Friday, April 10, 2015

Retailer Charges Outrageous 148% Markup

Do You Know How Your Liquor Monopoly Prices Things?

This is a very Ontario-centric article, but the same is likely true in any state with a government run monopoly that sells any one particular product. Everyone knows monopoly's are bad and hurt consumers... except so many seem to be tolerated.

Many of us see stickers at the gas pump that explain the makeup of prices, but do you really know why alcohol costs what it does?

Consider the following, from the very informative LCBO Pricing Structure presentation

So, $6.11 goes to the supplier, but the price is $27.45. While any retailer is going to charge a markup from the manufacturer, a government monopoly that charges a 140+% markup is realistically like a tax than paying a .markup to a retailer.

If you don't like whiskey, here's the markup example for beer (from the same document), it's a little more complex:

Comparing Duty Free Express' price Knob Creek Kentucky Straight Bourbon - 1L is $28 USD.
Looking at the LCBO, it's $46.95 CAD, for 750mL, or $62.60 CAD for 1L. So clearly, there's a lot of tax going on here.
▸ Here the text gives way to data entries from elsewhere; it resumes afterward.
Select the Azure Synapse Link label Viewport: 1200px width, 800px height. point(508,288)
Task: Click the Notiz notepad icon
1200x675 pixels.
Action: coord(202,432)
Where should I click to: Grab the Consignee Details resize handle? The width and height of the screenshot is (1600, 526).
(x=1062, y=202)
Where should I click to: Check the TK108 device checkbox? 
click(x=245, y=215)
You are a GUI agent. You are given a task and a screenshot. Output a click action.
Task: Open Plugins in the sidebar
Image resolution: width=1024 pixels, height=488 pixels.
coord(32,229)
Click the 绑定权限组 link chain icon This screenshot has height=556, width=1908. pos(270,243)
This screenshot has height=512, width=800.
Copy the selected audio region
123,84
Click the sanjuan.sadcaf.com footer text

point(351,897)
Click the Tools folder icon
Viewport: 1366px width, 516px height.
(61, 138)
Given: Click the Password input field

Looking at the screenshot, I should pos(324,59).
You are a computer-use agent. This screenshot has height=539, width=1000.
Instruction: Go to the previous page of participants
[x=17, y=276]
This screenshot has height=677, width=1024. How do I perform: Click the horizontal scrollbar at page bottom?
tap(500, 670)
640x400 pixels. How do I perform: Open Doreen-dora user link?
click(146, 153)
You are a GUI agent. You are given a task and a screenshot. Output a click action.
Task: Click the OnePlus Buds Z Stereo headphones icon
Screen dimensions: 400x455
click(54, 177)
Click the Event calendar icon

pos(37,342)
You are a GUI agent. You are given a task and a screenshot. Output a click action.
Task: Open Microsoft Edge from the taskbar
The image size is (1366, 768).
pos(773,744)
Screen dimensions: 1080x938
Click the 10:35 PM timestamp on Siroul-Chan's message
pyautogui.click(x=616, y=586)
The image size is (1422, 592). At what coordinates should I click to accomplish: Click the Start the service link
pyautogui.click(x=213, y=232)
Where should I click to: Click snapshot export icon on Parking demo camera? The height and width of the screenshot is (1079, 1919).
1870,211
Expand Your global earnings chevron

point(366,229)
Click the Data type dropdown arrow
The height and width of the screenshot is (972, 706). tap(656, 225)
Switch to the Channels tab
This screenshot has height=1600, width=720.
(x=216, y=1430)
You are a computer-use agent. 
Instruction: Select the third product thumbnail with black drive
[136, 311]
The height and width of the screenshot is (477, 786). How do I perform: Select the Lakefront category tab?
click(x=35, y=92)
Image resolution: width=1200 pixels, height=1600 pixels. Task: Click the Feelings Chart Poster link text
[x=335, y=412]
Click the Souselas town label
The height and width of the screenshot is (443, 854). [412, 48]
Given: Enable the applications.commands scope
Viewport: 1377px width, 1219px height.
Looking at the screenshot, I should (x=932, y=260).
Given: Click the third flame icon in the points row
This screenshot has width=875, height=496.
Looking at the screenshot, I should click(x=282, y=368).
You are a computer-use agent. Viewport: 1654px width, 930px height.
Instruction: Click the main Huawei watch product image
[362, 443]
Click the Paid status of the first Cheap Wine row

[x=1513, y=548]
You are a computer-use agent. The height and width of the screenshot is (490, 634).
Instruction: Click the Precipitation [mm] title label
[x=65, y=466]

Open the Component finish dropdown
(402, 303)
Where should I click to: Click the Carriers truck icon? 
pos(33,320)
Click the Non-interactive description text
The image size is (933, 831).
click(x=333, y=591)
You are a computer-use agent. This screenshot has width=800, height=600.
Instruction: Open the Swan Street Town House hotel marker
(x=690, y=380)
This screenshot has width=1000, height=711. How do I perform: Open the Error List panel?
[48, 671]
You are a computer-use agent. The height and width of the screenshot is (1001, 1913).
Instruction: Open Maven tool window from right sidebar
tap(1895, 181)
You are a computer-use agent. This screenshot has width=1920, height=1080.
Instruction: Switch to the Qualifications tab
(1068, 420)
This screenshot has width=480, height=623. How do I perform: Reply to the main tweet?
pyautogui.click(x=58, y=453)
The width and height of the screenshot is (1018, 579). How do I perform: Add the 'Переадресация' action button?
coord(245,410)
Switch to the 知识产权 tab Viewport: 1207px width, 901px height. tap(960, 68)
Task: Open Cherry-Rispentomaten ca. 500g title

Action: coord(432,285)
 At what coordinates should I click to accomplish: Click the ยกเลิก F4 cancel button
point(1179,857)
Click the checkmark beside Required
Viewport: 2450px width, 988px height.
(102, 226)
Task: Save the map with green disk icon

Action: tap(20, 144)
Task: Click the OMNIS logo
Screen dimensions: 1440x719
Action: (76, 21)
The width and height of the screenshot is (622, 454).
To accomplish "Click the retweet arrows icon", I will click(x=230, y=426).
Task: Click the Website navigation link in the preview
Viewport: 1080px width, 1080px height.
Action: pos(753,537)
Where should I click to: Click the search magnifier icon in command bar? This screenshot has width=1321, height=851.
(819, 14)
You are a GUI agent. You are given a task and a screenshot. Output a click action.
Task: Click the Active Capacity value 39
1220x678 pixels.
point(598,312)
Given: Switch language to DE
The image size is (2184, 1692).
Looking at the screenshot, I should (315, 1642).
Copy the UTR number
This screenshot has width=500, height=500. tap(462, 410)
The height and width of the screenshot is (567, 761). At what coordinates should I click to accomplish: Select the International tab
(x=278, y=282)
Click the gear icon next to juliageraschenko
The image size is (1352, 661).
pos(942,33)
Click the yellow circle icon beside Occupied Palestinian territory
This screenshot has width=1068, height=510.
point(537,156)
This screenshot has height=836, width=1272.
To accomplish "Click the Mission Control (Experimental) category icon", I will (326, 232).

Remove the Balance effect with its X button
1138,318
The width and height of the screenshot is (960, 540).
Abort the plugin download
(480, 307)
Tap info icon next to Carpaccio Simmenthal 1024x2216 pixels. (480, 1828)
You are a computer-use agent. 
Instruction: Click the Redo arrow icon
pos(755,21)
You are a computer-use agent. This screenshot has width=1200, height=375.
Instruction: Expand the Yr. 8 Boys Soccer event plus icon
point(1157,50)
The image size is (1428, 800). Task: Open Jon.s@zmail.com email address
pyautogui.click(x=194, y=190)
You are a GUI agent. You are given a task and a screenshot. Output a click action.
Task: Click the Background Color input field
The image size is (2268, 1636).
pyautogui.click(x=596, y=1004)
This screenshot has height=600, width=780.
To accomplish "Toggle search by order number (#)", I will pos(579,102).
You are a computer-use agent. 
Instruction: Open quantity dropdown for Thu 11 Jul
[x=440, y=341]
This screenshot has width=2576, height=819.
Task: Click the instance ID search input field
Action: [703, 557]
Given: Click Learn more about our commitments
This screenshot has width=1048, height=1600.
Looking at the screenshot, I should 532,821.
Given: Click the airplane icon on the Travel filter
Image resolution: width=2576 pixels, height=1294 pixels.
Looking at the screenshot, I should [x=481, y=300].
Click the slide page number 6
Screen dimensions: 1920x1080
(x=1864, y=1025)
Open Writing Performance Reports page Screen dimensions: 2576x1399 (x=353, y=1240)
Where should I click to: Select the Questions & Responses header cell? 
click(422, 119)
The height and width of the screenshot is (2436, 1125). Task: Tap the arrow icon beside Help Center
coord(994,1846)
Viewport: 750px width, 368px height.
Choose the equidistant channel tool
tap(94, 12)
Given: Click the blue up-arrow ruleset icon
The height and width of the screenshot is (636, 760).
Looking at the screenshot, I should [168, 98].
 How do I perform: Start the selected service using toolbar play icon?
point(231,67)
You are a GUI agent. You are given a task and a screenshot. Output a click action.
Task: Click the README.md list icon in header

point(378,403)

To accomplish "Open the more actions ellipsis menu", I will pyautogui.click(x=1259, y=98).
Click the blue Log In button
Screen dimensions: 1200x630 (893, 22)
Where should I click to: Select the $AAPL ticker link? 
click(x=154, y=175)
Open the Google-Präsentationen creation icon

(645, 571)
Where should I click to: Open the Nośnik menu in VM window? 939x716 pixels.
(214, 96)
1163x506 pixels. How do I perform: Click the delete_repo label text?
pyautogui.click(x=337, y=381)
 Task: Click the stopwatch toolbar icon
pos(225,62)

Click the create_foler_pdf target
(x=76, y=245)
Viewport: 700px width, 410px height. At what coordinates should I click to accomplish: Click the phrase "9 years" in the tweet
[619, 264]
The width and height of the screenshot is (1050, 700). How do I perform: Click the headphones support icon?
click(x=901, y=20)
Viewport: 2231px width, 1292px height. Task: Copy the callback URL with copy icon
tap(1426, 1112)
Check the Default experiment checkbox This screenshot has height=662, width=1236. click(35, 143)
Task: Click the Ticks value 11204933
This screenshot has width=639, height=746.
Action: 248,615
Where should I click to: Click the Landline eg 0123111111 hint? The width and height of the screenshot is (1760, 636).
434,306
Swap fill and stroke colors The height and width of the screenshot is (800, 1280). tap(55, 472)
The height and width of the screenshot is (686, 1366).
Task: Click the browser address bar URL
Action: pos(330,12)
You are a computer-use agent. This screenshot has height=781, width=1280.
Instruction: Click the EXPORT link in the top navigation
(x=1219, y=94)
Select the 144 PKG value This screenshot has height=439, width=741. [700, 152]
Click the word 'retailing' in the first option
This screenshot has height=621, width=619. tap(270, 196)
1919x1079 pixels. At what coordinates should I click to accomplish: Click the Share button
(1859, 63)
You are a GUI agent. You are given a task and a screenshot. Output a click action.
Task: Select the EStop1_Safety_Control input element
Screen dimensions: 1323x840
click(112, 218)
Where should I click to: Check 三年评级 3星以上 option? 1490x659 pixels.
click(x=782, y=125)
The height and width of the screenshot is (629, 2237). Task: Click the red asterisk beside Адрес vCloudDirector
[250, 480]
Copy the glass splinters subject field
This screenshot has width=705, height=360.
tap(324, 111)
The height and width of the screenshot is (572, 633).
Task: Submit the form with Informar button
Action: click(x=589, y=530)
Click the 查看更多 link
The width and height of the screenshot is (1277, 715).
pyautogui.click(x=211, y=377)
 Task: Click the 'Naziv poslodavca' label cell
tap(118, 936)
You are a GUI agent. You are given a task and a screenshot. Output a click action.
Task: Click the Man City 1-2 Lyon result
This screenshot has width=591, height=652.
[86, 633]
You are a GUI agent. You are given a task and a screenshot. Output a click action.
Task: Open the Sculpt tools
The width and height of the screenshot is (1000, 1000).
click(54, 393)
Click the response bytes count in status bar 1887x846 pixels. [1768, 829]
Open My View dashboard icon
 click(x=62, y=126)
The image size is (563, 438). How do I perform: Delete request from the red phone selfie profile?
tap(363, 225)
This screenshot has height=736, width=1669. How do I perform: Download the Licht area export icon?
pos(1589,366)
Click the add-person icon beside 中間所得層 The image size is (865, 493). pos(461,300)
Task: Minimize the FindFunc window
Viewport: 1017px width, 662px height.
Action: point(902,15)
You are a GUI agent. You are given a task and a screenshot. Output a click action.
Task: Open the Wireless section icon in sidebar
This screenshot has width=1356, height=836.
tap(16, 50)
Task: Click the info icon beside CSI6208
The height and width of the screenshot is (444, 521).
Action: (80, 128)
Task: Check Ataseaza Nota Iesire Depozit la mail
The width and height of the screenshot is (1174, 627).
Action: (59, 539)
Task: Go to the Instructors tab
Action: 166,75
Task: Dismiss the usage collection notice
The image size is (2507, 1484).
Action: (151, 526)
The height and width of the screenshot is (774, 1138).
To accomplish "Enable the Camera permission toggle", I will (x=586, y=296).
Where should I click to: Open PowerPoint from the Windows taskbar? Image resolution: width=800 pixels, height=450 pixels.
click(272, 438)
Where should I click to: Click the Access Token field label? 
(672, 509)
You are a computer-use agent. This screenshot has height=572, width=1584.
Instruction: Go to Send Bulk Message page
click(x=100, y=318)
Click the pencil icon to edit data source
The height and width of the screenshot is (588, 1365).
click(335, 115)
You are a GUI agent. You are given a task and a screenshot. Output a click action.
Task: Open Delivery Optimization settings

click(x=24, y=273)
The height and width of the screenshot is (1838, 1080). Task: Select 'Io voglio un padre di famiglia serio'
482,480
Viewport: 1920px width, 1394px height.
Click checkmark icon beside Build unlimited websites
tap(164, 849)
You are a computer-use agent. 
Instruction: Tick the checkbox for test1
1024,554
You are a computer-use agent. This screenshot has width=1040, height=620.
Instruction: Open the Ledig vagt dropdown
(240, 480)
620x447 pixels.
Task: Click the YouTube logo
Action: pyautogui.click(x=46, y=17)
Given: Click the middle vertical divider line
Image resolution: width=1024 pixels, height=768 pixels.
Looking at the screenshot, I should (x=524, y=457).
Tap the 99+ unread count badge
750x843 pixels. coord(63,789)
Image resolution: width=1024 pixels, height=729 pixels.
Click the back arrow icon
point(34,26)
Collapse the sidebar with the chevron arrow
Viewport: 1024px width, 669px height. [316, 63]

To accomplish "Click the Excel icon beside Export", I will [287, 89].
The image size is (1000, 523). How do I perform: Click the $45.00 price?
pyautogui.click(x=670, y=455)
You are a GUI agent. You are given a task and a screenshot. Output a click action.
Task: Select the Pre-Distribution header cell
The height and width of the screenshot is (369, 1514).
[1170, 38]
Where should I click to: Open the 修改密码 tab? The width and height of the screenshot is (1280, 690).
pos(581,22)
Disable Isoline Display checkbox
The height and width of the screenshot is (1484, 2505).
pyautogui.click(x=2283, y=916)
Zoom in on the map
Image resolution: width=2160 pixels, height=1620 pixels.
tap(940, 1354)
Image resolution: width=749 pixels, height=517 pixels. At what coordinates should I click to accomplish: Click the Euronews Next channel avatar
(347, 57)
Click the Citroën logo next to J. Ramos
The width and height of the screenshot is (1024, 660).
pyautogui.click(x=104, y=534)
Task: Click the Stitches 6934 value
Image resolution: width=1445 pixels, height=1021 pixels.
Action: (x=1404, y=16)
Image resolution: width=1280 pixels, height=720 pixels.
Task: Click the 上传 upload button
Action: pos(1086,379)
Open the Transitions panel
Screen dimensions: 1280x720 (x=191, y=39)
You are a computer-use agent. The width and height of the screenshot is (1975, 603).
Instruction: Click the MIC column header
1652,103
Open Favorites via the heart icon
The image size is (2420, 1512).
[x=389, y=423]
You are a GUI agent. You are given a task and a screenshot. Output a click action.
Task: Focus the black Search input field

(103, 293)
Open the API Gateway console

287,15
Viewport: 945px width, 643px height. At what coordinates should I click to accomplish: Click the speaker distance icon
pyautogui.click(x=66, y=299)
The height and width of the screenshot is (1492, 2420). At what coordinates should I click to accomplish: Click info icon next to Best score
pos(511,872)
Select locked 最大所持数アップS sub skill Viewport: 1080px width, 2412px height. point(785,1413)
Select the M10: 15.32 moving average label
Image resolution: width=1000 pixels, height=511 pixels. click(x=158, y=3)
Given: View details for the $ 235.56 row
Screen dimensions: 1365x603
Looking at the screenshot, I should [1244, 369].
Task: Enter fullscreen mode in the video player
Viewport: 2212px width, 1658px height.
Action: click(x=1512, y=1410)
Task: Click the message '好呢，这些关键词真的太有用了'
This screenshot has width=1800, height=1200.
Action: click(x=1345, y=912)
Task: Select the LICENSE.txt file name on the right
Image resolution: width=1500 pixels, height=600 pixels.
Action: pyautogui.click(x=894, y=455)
Even crazier than that, if Duty Free Express sold a 750mL bottle it would be $21, this is actually lower than the "floor pricing" referred to in footnote 1, which is in place to protect you from yourself.

Conclusion and Best Practice

Best practice is to convert your alcohol consumption to spirits which have higher density, and are more easily purchased at duty free airport stores.

When you buy alcohol under a government monopoly, you are voluntarily paying more taxes.

At the very least, when you're at a duty free store, use your smartphone to see how ridculous the prices are at home, and try to comparison shop when you can escape from the monopoly.